My father struggles with his weight and has had a tendency toward Type 2 diabetes. He was on medication to control diabetes in the 1970s, but managed to lose weight and get control of his health. Yet during the past few years the number on the blood glucose test inched higher (as well as the numbers on the scale) to the point where Dad was considered pre-diabetic. In the past year, Dad’s started watching his food choices and has trimmed his weight by 20 pounds.
It turns out that, unfortunately, Dad isn’t alone in battling diabetes. Approximately 80 million Americans either have diabetes or are in the process of developing the disease. Because of its prevalence, $174 billion is spent in the United States for treatment. And it’s believed that 95 percent of diabetes cases are Type 2 diabetes, which is a result of obesity in many cases.
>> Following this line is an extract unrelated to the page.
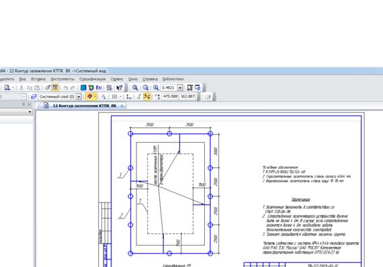Open the layer manager icon

coord(34,97)
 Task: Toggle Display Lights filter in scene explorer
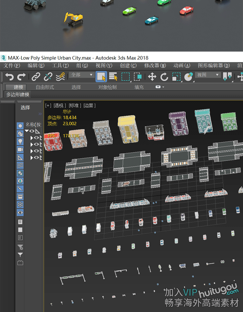[x=20, y=141]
This prevalence, especially since the disease has struck so close to home, caused me to watch me Oprah Winfrey’s show about diabetes last week.
Here are the key lifestyle takeaways that may be helpful for you or a loved one who is battling diabetes:
- Maintain the proper regimen. By monitoring blood sugar levels, making lifestyle changes, and taking any prescribed diabetes medications, you can remain healthy and live without complications.
- Keep a healthy weight. Keep your body mass index (the ratio of height to weight) to less than 25 percent. Also just losing a small amount of weight (approximately 10 percent) can make a difference.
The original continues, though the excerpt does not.